L’unità a sinistra finisce in macerie sul Terzo valico

Dell’opera gia avviata dal Polo non c’è traccia nel programma. Margherita e Ds: «Infrastruttura strategica». Ma Verdi e Pdci: «Tutto da discutere»

Ferruccio Repetti

da Genova

L’Unione ha fatto finta di dimenticarsene: nelle quasi trecento pagine del programma elettorale della coalizione di Romano Prodi, neanche una riga è riservata al Terzo valico ferroviario, la linea ad alta capacità Genova-Milano inserita nella legge Obiettivo e già «cantierata», con tanto di lavori in corso e risorse finanziarie adeguate. Troppo scomodo certificare nero su bianco l’intenzione di portare a termine un’infrastruttura che il governo Berlusconi è riuscito a sbloccare dopo decenni di colpevole disinteresse della sinistra. Soprattutto scomodo inserire in agenda il Terzo valico, in questi tempi di comitati anti-Tav che ricevono la solidarietà e anche qualcosa di più dai Verdi di Alfonso Pecoraro Scanio e dai Rifondatori comunisti di Fausto Bertinotti: meglio, molto meglio ignorare, anche se si potrà sempre dire - l’hanno fatto, pur con qualche imbarazzo, numerosi esponenti dell’Unione - che non c’è stato errore od omissione, ma solo «un dovere di sintesi».
E se il presidente della Regione Liguria, il diessino Claudio Burlando, si affretta a ribadire il valore strategico dell’opera, provvedono subito alcuni partner della maggioranza di sinistra che lo sostiene a sistemare a loro modo le cose, in linea con le posizioni assunte dai contestatori a livello nazionale e collaudate in Val di Susa: il tracciato non c’è, nel programma della coalizione - confermano Verdi e Rifondazione anche a livello locale - perché bisogna ridiscutere tutto.
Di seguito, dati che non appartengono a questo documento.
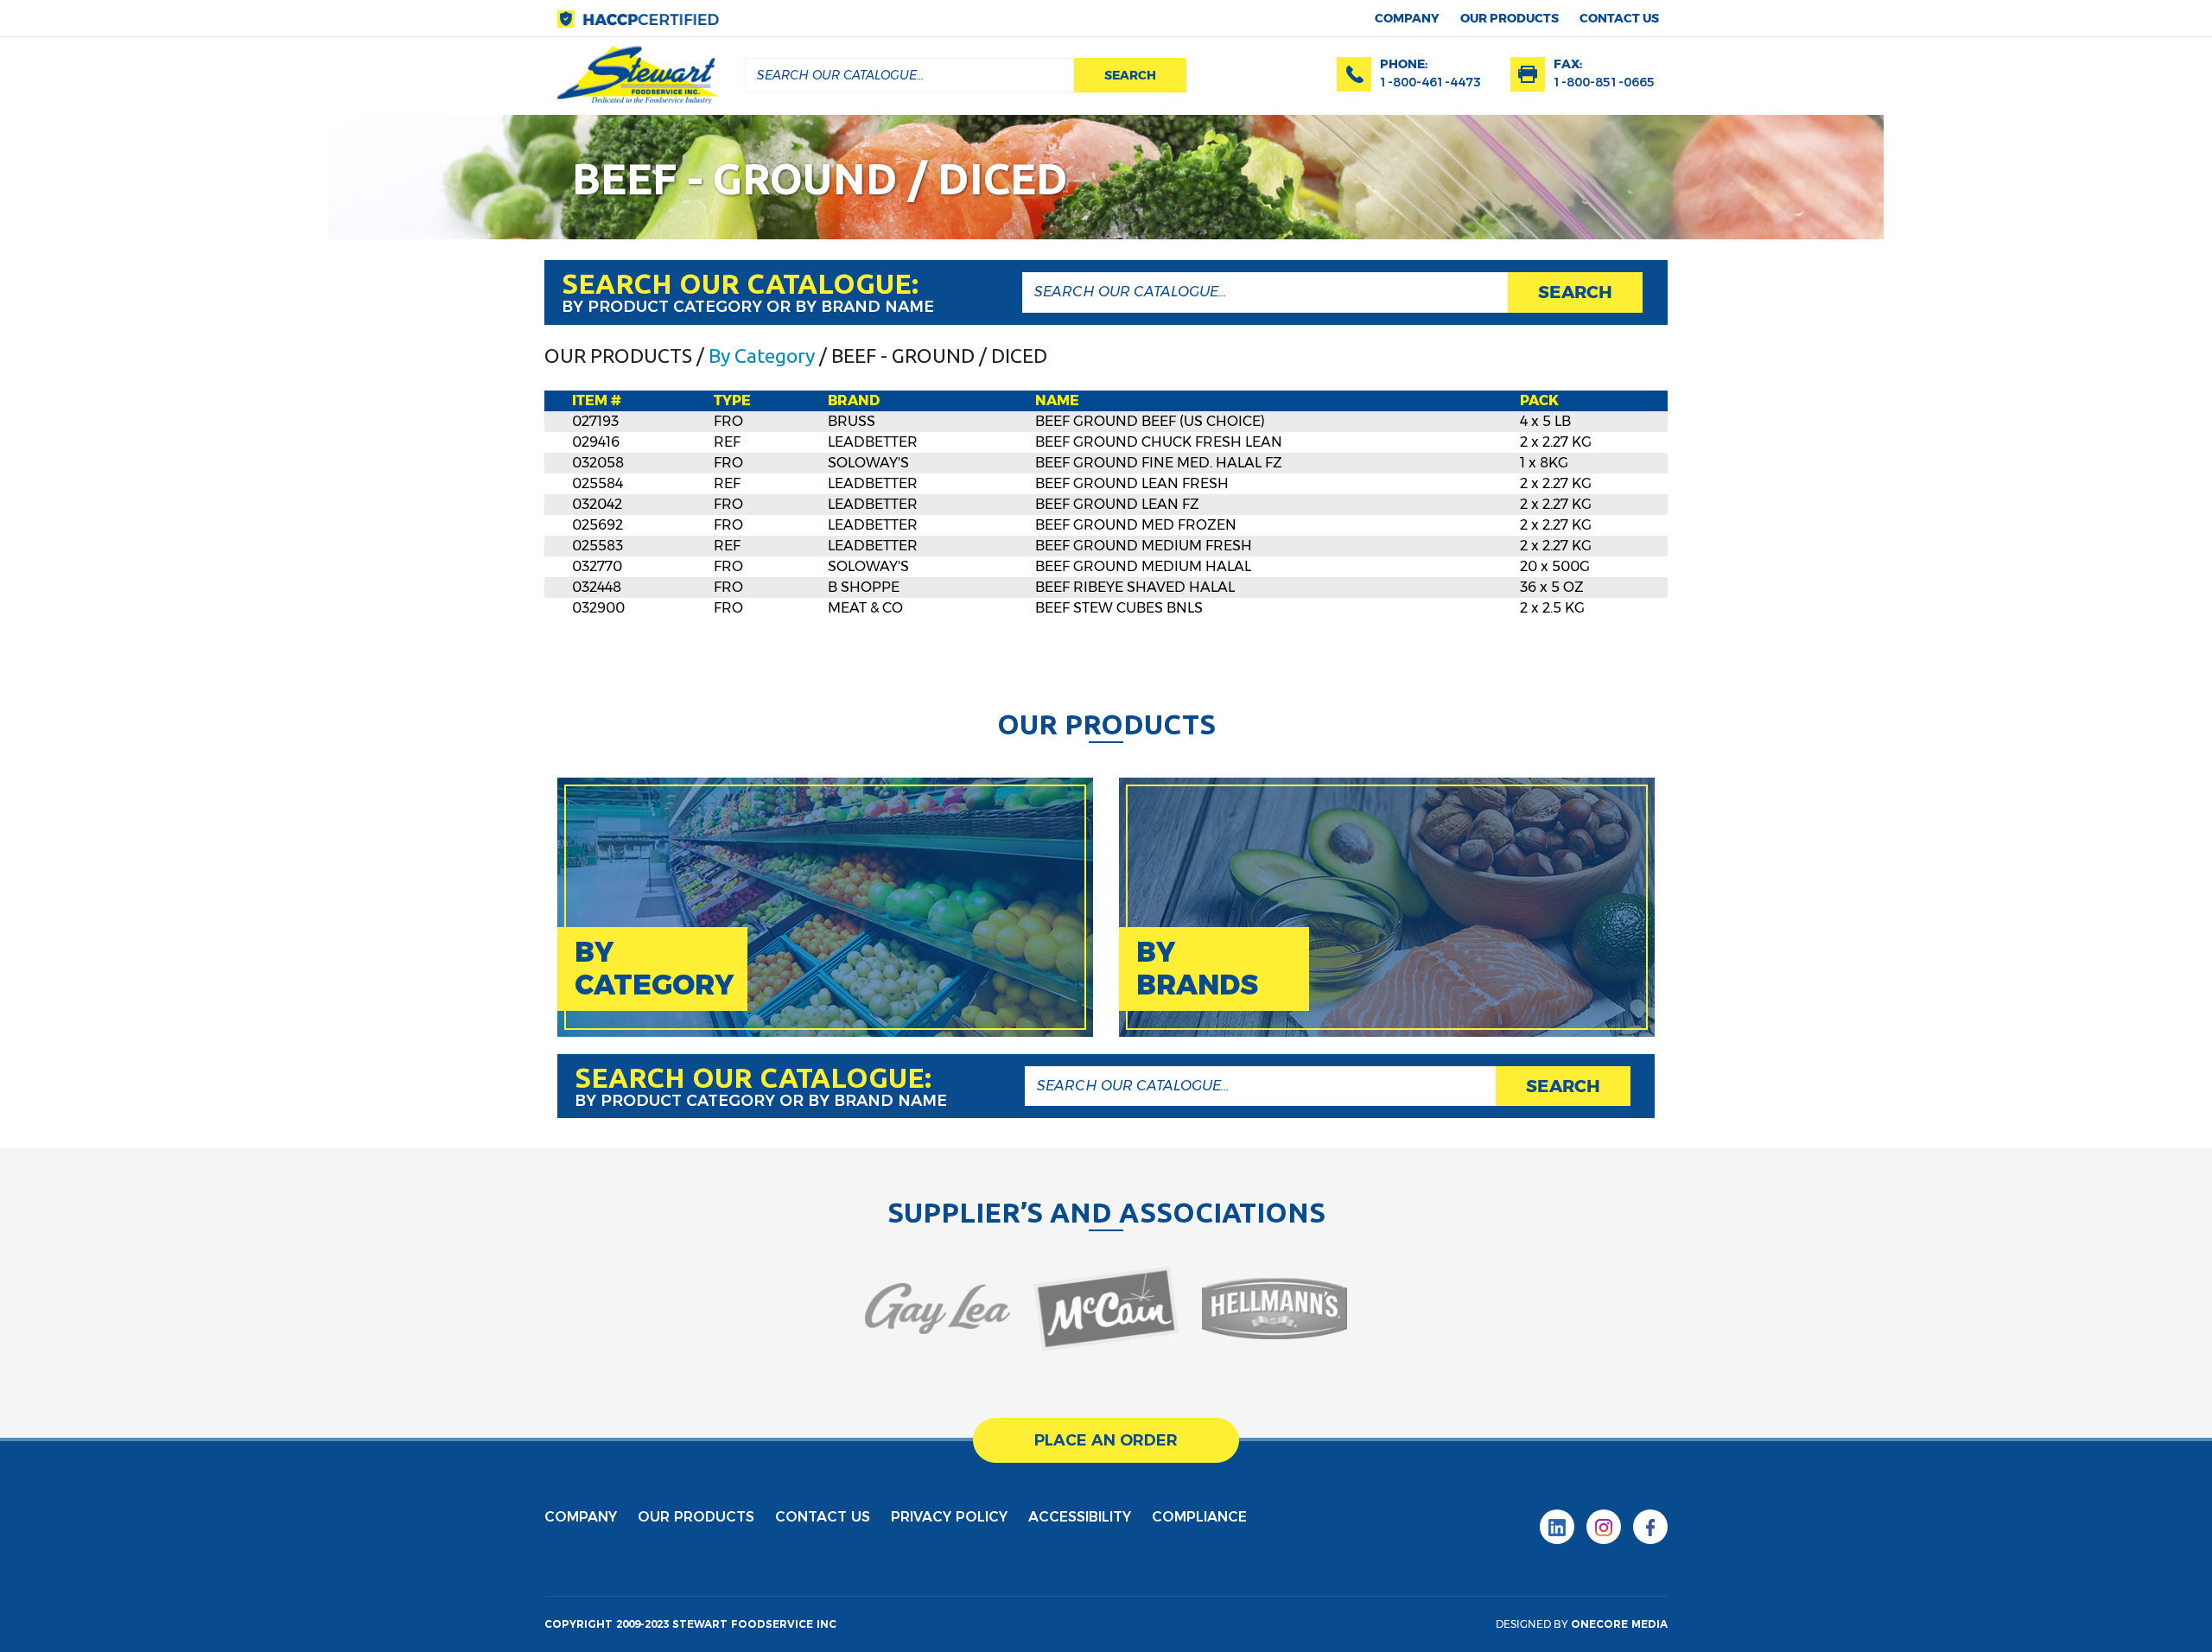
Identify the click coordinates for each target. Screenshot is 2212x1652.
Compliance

Altro che dimenticanza.
L’arrampicata sugli specchi, dunque, non fa che ufficializzare la spaccatura che, sulle grandi opere in genere, e sul Terzo valico in particolare, esiste e resiste all’interno dell’Unione: da una parte, la Margherita che, a partire dal responsabile economico Enrico Letta, riconosce la linea Genova-Milano come prioritaria per lo sviluppo dell’intero Nord Ovest; dall’altra, ambientalisti e comunisti «di lotta e di governo» che preannunciano barricate se solo i lavori del Terzo valico andranno avanti «senza il preventivo consenso delle popolazioni interessate». In mezzo, i diessini che cercano di «addormentare la palla a centrocampo» nella prospettiva di disinnescare una delle tante mine disseminate sul terreno dell’accordo elettorale.
Tutto questo, a dispetto dell’importanza di un’infrastruttura attesa da più di un secolo - se n’è cominciato a discutere, elaborando studi di fattibilità, fin dal 1903! - e giudicata fondamentale all’economia del Paese, nella prospettiva di collegare in un’unica soluzione «veloce» Rotterdam con lo scalo di Genova, naturale porta d’ingresso per l’enorme flusso di merci provenienti dal Far East. È questo che ha convinto, a suo tempo, anche i più incerti fra amministratori e operatori economici sulla bontà dell’opera: lo scenario, che si sta già configurando, è quello di un deciso incremento dei traffici via mare. Le navi che attraversano il Mediterraneo cercano porti dove scaricare e caricare in fretta la merce, in particolare i contenitori, che devono essere altrettanto rapidamente smistati.
Il sistema portuale ligure, con Genova capofila, potrebbe essere l’approdo più conveniente e naturale, se solo fosse dotato di adeguate infrastrutture, in particolare di una ferrovia «dedicata». Il Terzo valico, appunto.

Che consentirebbe, fra l’altro, l’interconnessione con il Corridoio 5, l’asse trasportistico europeo, il mercato europeo. Ben oltre gli interessi di una città o di un fazzoletto di territorio, ma soprattutto al di là delle evidenti spaccature dell’Unione.